## What is needed
Present the entries below as a Markdown table with the columns Row and Line, starting at the line that contains "Expand the PlcTask node" and ending at the end of the entries. Skip blank lines and leave the pictures out.

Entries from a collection
********

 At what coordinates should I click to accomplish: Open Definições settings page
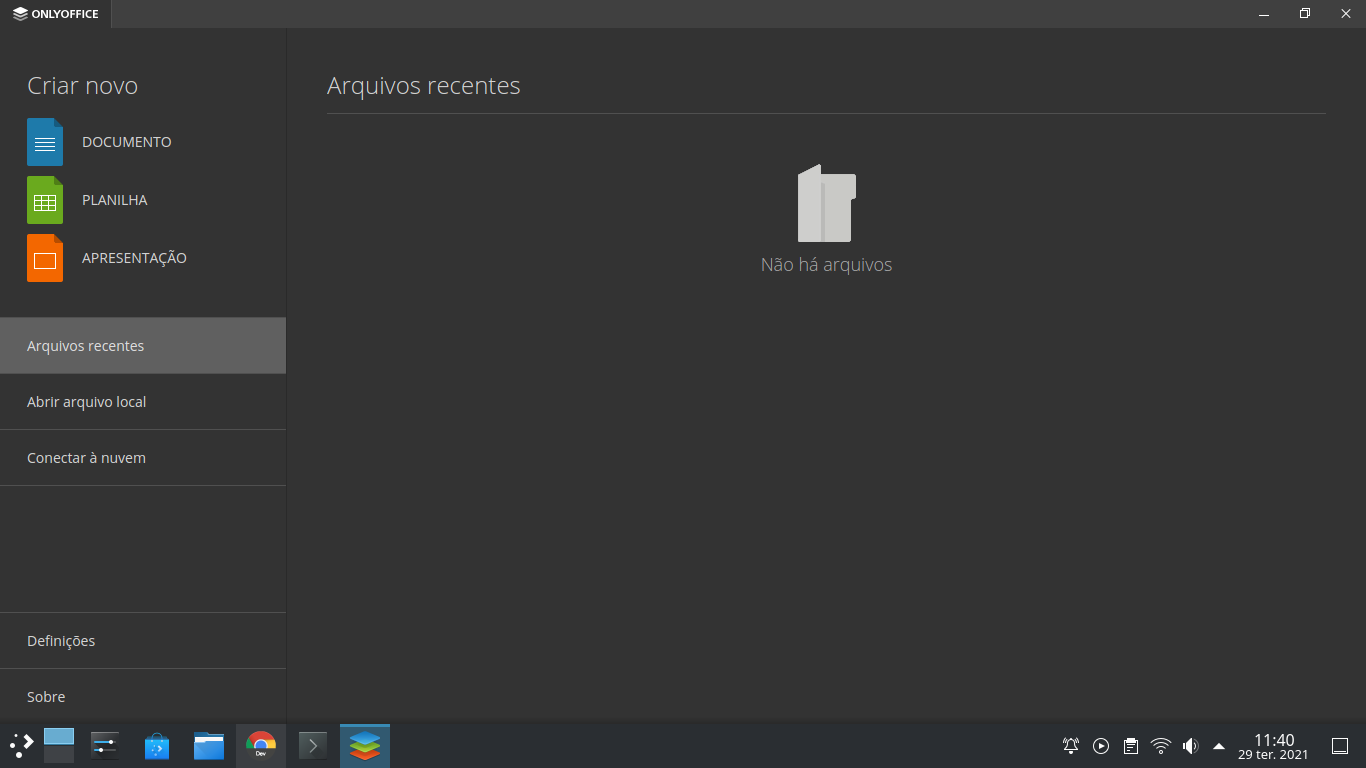[143, 641]
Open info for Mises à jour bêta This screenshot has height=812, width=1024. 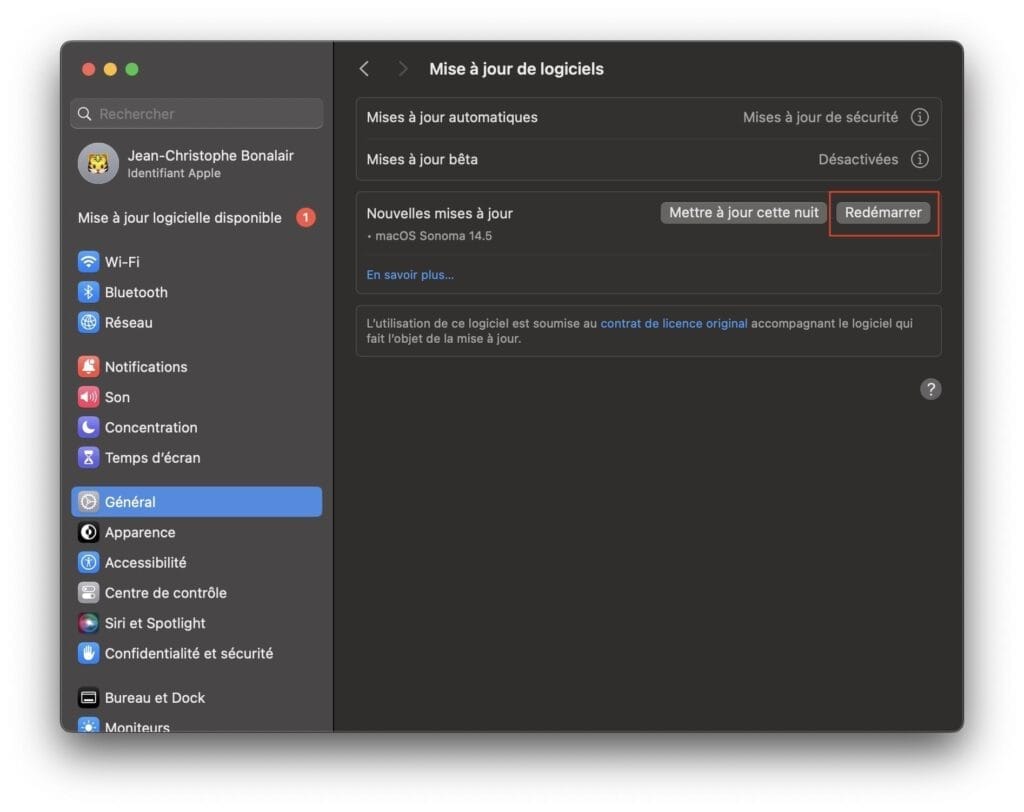click(919, 159)
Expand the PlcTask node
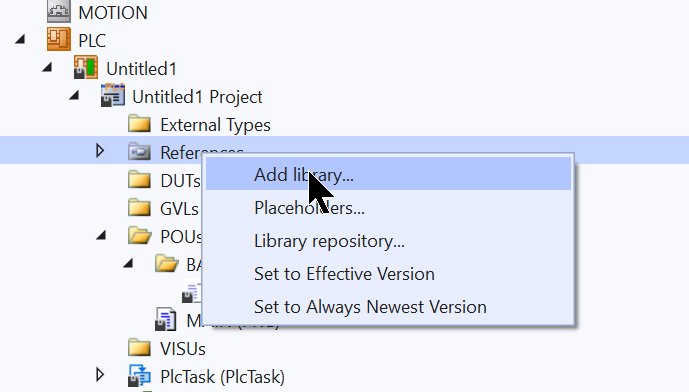This screenshot has width=689, height=392. click(x=100, y=375)
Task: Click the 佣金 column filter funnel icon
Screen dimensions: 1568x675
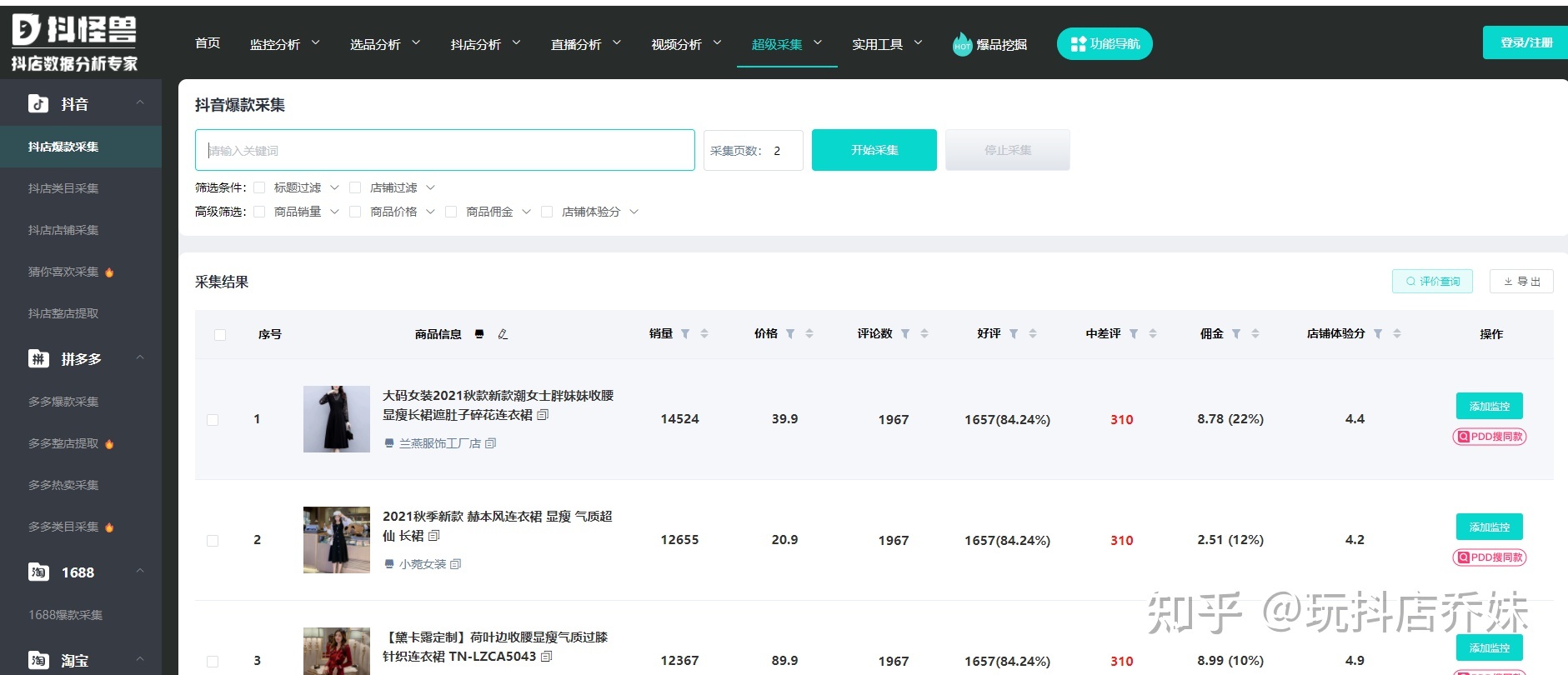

********

## Final result
| Row | Line |
|---|---|
| 1 | Expand the PlcTask node |
| 2 | This screenshot has width=689, height=392. click(x=100, y=375) |
| 3 | Task: Click the 佣金 column filter funnel icon |
| 4 | Screen dimensions: 1568x675 |